Mirrors can be fascinating things. They allow us to see ourselves or at least provide a reflection. What we see in great measure depends on us.
When I first moved to Tooele to pastor the church that what was then called First Assembly of God, there were two floor-to-ceiling mirrors in the foyer. I am sure the original intent was to create the illusion of a larger room within the limited space. But the mirrors served a much greater purpose over the years; they provided endless hours of stolen moments of entertainment.
Young girls smiled broadly and curtsied at the princess looking back at them. Or boys flexed their muscles or karate chopped invisible forces that apparently lurked near the stairwell that descended to the Sunday School rooms. There was also a certain amount of hair checking, skirt fixing and general appearance approval that seemed to be a natural response to seeing the two mirors.
The mirrors have long since been remodeled out of existencem but the reflection in a glass door brings about some similar behavior. So maybe it’s not just mirrors that are fascinating but our reflection; what we look like to other people, or what we think they see.
Since I have reached what the English delicately refer to as a “certain age,” I find myself avoiding mirrors. Unlike Count Dracula in the old vampire movies, I am not afraid my reflection will be captured, rather I am concerned about the reflection that will be captured.
I am not suggesting people shouldn’t care about how they look. Certainly, impressions that form basis for character assessment are made within seconds. A friend of mine years ago had his wedding marred when the person charged with officiating did not notice the dried tomato seeds that spread across his tie.
That lasting and unfortunate perception could have been eliminated by a brief look in the mirror, or a wet napkin. That being said, I do wonder sometimes about the amount of energy we expend with image management, or put another way, the amount of concern we have about how others view us.
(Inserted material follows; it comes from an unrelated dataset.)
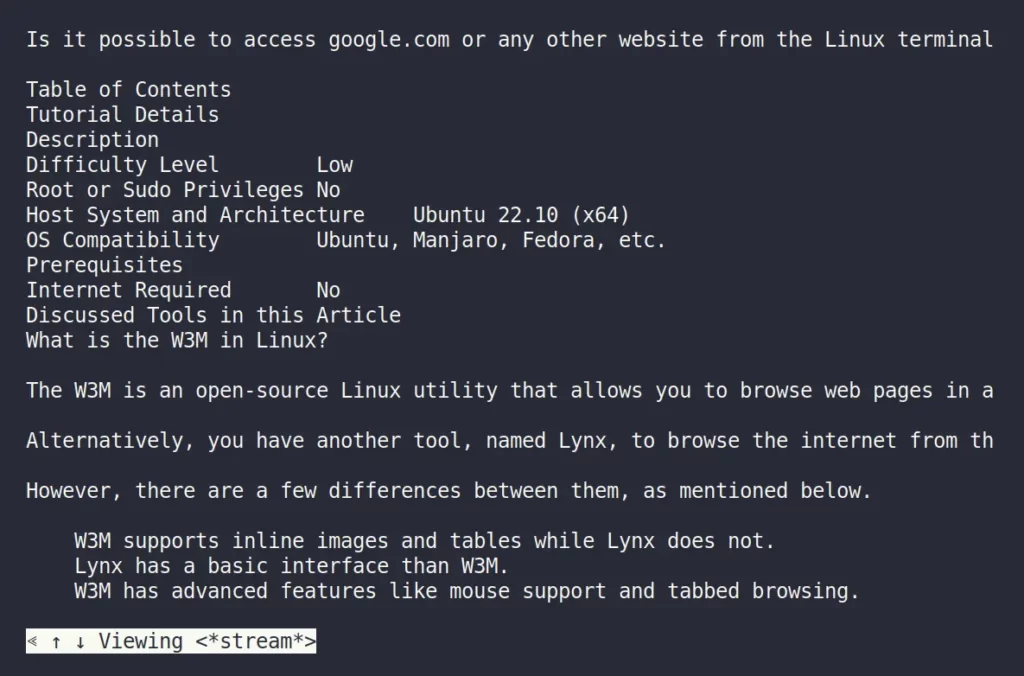Click the paragraph starting The W3M is
1024x676 pixels.
509,391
What we perceive others think about us is made even more difficult by those who decide to tell us what they think. I don’t remember how old I was when I determined the gap in my mother’s wisdom that said: “Sticks and stones will break my bones but names (words) will never hurt me.” That bit of advice was nearly as misguided as “do as I say, not as I do.”
But I don’t have time to talk about that at this writing. Words and names I have discovered are terribly hurtful; the invisible scars may become visible in lifelong behaviors. So what can we do? We cannot control or manage what other people think or say. There is no way to avoid those wounds intentionally or thoughtlessly given.
For people of faith the solution is straightforward though perhaps not easily applied. As servants of Christ we have an audience of one. The only opinion that really matters is that of our Lord and Savior and He loves us unconditionally.
Bill Upton is chaplain of the Tooele City Police Department.